# Wild Jacky dragons



## Kitah (Aug 3, 2009)

*Wild dragons*

Heya guys, just thought I'd post a few pics of a couple of dragons (Its what I think they are?) from near winton. I quite like these little guys


----------



## webcol (Aug 3, 2009)

Very cute..


----------



## Ramsayi (Aug 3, 2009)

Great pics xshadowx.
Note the lack of hands in the shots!


----------



## W.T.BUY (Aug 3, 2009)

they earless dragons not jackies. Great Find!


----------



## serpenttongue (Aug 3, 2009)

I don't think they're jackys, though??


----------



## Kitah (Aug 3, 2009)

Ok I was told they were jackys, my mistake. I've changed the first post. are they earless dragons then?  I still like them regardless  and Ramsayi, I didn't handle them, I'd rather just take a couple of shots and be on my way so I don't stress them too much.


----------



## W.T.BUY (Aug 3, 2009)

im guessing tympanocryptis tetraporophora but could be other tympanocryptis sp. As im not sure what they look like camouflaged..


----------



## Ramsayi (Aug 3, 2009)

xshadowx said:


> and Ramsayi, I didn't handle them, I'd rather just take a couple of shots and be on my way so I don't stress them too much.

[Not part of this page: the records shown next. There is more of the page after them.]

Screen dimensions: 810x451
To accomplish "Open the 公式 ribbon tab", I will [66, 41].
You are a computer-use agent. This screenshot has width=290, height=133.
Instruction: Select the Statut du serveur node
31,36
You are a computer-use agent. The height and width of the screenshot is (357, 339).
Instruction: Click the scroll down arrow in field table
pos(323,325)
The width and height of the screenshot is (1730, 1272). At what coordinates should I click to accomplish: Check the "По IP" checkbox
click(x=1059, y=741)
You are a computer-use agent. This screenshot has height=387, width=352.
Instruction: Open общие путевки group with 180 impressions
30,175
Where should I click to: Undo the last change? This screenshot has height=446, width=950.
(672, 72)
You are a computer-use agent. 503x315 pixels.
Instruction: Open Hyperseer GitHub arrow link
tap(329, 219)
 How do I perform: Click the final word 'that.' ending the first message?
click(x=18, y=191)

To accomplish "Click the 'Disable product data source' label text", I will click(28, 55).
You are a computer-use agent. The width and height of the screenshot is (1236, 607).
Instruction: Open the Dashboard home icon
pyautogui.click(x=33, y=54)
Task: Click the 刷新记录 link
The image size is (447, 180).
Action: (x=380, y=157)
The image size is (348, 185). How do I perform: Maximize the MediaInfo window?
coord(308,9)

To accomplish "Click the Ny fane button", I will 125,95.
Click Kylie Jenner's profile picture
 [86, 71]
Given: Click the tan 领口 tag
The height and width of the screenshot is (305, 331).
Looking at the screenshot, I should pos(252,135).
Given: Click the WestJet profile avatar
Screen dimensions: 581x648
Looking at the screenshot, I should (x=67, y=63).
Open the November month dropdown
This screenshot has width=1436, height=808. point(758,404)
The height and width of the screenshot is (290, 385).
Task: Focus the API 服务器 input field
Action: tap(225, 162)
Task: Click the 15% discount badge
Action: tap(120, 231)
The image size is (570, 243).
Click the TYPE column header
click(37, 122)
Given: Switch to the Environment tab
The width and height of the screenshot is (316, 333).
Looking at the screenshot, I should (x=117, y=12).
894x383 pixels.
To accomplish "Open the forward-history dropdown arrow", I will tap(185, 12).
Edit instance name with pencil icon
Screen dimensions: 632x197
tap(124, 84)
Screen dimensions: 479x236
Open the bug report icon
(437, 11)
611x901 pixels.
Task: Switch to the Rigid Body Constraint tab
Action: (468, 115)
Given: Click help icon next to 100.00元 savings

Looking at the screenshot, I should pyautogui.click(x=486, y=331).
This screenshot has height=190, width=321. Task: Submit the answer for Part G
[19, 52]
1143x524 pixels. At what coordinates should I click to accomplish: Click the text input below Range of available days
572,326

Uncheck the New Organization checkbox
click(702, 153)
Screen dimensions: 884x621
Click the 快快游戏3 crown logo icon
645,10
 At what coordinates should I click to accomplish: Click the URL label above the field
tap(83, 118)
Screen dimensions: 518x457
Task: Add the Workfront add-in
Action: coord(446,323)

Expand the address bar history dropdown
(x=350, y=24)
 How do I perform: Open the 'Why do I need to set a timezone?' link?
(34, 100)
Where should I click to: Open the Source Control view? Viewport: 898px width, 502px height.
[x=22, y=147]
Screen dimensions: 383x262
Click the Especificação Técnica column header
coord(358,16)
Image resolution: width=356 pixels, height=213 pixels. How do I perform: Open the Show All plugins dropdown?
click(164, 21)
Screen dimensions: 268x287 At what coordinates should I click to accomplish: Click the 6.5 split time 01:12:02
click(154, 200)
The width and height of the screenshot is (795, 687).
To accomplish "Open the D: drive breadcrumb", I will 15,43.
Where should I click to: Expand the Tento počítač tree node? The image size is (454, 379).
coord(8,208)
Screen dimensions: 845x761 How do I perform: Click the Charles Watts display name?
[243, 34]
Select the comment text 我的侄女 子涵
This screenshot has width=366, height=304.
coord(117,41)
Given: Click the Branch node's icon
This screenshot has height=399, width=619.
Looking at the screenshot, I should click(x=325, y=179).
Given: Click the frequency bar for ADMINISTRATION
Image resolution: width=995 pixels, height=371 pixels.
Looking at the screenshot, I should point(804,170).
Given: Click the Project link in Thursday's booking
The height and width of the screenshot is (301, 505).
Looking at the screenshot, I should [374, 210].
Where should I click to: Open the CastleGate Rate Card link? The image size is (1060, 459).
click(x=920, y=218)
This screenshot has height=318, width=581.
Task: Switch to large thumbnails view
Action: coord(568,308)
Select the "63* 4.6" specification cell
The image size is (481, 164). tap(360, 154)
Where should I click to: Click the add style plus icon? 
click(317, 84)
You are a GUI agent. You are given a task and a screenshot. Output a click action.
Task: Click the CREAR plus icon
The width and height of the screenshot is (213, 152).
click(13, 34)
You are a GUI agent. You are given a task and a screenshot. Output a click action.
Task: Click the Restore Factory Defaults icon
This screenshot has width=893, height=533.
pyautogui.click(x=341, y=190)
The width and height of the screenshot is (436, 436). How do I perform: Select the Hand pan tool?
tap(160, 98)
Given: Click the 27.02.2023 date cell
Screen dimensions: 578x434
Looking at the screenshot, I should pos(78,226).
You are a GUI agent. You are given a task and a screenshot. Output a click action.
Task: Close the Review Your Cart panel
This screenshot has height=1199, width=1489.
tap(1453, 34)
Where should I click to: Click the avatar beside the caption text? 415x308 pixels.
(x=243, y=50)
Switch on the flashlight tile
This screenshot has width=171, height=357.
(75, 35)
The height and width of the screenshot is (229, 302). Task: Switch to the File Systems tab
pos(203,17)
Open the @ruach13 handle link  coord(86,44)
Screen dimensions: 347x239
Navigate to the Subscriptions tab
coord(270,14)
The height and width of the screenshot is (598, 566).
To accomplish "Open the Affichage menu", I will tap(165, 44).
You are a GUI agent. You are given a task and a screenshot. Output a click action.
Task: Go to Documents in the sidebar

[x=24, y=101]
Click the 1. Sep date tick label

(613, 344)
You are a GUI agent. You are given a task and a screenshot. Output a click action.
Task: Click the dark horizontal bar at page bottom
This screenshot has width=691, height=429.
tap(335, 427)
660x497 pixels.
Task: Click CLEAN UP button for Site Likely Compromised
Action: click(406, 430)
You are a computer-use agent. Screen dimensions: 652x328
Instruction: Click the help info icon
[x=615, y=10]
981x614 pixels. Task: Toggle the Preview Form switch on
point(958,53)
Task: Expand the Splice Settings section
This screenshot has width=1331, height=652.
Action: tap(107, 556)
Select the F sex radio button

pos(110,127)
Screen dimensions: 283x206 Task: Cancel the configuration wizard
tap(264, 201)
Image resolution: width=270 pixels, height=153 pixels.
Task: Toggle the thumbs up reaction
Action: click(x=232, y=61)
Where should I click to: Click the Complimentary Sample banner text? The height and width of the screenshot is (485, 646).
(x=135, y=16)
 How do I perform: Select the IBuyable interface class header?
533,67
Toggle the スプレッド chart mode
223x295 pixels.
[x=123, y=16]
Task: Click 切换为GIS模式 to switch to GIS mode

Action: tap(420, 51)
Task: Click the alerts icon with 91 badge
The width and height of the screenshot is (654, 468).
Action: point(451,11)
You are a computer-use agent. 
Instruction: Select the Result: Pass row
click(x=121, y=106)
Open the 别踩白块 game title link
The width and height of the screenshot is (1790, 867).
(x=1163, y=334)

Yes thats why I commented.Far too often people are posting pics of wild animals being held for the pic/s. A much better result can be had photographing them in situ.


----------



## W.T.BUY (Aug 3, 2009)

Is It just my eyes or is the scales in the first pic blue?


----------



## Kitah (Aug 3, 2009)

I rekon animals look far far better in a natural environment (i.e. not with a human or man made objects in the photo) anyway, you'd be insane to think otherwise! 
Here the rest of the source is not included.